Ohgi had succumbed to guilt within a week after the disastrous meeting, unable to withstand both his own shame at almost getting a child killed by an unpredictable and violent friend of his and the brutally effective guilt-trip the child in question had deployed. Very much against his better judgment, Ohgi had armed Tanya with a standard Britannian sidearm and taken time out of his days to walk with her to the hideout so she could practice with it once she'd demonstrated her clear proficiency with the damned thing. Each time they'd returned from the hideout, Ohgi had come up to the roof, beer in hand, and talked endlessly about how horribly unnatural it was to see a school-aged child coolly and professionally servicing targets with her pistol, never missing the bullseye. Within a week, she'd been a better shot than any other member of the cell, at least when it came to paper targets.

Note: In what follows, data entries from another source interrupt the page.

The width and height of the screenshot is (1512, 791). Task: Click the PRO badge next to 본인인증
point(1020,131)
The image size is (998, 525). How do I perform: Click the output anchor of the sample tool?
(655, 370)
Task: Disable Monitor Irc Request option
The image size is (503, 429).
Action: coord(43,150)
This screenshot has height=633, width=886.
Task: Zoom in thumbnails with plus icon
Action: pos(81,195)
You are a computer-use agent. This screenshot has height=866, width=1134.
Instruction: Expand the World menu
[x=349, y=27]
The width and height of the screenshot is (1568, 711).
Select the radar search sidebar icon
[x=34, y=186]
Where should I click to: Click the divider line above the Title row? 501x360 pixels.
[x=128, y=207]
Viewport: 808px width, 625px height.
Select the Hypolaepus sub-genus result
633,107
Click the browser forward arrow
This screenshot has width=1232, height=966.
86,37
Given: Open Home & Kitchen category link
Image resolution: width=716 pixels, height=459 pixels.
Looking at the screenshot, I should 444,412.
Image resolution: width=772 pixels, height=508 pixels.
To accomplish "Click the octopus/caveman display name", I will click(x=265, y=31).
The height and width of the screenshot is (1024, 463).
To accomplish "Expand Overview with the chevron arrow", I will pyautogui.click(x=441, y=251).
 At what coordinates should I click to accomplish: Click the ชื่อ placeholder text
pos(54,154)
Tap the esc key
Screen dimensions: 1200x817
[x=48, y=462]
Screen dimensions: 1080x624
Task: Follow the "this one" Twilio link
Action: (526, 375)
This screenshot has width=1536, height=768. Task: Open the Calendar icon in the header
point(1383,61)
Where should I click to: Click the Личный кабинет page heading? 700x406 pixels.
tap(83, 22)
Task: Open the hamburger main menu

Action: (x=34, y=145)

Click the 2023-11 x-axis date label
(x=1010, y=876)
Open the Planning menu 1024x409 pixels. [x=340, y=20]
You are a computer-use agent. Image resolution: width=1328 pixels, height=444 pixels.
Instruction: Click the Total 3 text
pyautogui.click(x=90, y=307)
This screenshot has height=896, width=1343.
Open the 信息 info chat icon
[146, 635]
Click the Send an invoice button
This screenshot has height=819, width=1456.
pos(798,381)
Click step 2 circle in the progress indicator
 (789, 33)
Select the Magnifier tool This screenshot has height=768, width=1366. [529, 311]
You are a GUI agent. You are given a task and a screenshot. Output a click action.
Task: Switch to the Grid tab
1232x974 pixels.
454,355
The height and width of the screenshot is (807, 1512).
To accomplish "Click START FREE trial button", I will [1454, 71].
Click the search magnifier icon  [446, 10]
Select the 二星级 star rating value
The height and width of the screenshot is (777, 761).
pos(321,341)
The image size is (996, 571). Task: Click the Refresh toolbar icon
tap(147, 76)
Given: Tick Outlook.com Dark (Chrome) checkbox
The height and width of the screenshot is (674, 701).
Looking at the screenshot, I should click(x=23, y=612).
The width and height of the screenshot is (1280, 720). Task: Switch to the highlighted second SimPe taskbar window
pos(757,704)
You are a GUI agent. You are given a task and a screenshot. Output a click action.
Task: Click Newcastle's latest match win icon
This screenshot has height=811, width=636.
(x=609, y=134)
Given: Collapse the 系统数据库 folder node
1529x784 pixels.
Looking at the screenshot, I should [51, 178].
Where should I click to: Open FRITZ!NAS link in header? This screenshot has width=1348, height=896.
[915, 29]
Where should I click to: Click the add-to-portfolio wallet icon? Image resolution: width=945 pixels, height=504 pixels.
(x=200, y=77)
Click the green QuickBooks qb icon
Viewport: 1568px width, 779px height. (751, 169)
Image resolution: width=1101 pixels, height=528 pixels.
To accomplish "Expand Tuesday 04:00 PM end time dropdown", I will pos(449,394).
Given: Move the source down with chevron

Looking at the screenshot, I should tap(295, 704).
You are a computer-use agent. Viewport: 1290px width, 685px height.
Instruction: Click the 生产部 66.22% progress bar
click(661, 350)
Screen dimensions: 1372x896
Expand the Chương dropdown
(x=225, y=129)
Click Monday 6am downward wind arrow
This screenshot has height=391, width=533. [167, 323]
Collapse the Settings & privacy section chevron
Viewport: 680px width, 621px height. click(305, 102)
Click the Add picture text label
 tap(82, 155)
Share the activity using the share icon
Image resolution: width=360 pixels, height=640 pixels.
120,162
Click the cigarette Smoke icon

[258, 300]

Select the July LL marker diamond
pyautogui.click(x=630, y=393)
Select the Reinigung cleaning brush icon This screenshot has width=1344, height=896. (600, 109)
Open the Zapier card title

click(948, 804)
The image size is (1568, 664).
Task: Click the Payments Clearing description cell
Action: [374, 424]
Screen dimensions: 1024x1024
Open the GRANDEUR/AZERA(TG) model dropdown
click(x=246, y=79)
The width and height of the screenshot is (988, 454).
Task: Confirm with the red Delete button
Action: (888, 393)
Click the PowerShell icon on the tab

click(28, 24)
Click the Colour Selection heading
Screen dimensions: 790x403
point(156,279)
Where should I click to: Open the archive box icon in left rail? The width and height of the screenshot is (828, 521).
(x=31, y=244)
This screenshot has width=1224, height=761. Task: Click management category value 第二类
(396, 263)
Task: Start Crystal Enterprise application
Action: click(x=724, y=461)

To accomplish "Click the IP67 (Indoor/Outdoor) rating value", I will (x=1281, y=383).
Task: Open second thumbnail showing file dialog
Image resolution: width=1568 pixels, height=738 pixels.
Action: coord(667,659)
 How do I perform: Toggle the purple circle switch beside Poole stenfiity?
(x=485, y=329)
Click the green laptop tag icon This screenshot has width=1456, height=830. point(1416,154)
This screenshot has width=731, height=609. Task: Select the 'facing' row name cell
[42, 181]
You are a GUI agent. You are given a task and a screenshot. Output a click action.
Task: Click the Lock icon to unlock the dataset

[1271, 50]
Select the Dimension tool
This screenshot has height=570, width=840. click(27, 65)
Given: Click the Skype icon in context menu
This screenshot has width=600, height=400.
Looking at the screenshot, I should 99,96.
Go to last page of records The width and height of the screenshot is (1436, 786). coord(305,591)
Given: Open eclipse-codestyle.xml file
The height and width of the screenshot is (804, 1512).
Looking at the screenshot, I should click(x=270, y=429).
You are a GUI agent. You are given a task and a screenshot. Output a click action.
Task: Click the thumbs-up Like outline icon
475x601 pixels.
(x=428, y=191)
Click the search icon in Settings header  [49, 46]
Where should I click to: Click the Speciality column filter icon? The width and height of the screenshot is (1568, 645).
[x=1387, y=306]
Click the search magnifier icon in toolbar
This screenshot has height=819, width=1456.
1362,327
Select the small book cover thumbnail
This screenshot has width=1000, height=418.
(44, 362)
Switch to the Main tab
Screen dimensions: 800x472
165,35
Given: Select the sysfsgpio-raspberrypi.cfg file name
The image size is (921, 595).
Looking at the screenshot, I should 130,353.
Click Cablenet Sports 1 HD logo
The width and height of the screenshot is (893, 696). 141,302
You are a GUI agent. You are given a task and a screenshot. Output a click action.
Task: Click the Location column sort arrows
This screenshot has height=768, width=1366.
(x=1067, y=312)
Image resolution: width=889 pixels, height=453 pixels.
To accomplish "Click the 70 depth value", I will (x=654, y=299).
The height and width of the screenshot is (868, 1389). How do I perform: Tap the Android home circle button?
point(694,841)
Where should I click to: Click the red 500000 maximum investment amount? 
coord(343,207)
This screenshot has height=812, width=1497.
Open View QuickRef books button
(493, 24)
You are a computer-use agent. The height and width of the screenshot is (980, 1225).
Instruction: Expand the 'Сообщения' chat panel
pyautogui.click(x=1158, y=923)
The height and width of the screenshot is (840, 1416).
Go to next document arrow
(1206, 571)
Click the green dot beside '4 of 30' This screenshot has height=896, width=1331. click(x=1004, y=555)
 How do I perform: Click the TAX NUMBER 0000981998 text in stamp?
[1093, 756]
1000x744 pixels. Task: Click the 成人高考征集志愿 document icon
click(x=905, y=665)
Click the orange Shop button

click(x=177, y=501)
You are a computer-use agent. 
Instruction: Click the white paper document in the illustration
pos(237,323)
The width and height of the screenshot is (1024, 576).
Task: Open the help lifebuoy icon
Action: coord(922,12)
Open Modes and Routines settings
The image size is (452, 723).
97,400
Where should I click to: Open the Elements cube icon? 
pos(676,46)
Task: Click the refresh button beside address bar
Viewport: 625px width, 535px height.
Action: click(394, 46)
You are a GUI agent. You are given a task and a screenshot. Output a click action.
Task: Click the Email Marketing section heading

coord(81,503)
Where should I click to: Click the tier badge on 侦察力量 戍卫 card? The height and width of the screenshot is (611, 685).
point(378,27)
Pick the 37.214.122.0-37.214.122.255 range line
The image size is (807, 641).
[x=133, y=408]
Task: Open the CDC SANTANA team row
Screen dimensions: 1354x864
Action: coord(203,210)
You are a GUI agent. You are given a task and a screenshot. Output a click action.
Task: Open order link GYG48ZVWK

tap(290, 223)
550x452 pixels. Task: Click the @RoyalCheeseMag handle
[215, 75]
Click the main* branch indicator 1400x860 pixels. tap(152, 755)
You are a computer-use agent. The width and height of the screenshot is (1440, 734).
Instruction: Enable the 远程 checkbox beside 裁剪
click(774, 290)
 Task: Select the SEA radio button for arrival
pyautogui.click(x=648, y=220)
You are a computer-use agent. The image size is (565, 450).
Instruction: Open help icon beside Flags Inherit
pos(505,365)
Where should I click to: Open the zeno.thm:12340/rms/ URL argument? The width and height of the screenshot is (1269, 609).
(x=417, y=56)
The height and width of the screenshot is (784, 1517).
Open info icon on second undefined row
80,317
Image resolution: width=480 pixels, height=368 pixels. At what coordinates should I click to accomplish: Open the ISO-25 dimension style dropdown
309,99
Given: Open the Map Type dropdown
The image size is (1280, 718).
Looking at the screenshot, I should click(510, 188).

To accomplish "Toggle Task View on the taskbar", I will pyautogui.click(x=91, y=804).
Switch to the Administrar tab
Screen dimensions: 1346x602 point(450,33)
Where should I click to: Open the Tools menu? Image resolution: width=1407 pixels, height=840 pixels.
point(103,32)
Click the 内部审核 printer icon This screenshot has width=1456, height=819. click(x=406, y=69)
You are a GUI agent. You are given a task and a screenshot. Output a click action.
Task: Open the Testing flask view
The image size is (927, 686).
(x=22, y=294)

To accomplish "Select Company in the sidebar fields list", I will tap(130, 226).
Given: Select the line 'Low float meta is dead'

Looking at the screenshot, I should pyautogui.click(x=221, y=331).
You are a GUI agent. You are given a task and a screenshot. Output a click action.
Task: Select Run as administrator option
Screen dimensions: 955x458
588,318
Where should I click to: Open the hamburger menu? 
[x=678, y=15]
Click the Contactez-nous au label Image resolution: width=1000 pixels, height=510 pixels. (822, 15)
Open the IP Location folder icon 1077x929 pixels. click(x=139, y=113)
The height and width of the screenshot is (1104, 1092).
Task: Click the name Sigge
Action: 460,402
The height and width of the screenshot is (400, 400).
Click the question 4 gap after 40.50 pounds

Tanya had proven that she could shoot at other targets without qualm soon after, when she'd saved his baby sister's life. Naoto had been twelve when Kallen was born, and after their father had left Japan to return to the homeland after the Conquest, he'd taken over many parental duties as their mother increasingly fell to pieces. Kallen's private description of the encounter had been somewhat vague, and lacked many of the specific details Tanya had included in her verbal report, but his sister had clearly remembered how calm and unemotional Tanya had been after the fight and during the process of hiding the bodies in an alley. The image of his sister hauling bodies made Naoto sick to his stomach, and the idea of a girl four years her junior helping her with the other end of the corpses made it even worse. He took heart from the details that Kallen had shared about their conversation afterwards, including Tanya's dream of going back to school, and that she'd tried to make Kallen feel better when his sister had begun to feel the full impact of taking a human life, but the whole incident still made him sick with worry and grief.
"You're right." Ohgi bitterly sighed out the admission. "We can't keep her from fighting. She's made that abundantly clear yesterday and tonight." The former teacher cocked his head, and looked quizzically at Naoto. "Do you realize that she nearly usurped leadership of the cell from you yesterday? In ten minutes, she totally reoriented our cell's strategic focus for the foreseeable future, and gave everybody there a stake in the idea she's selling."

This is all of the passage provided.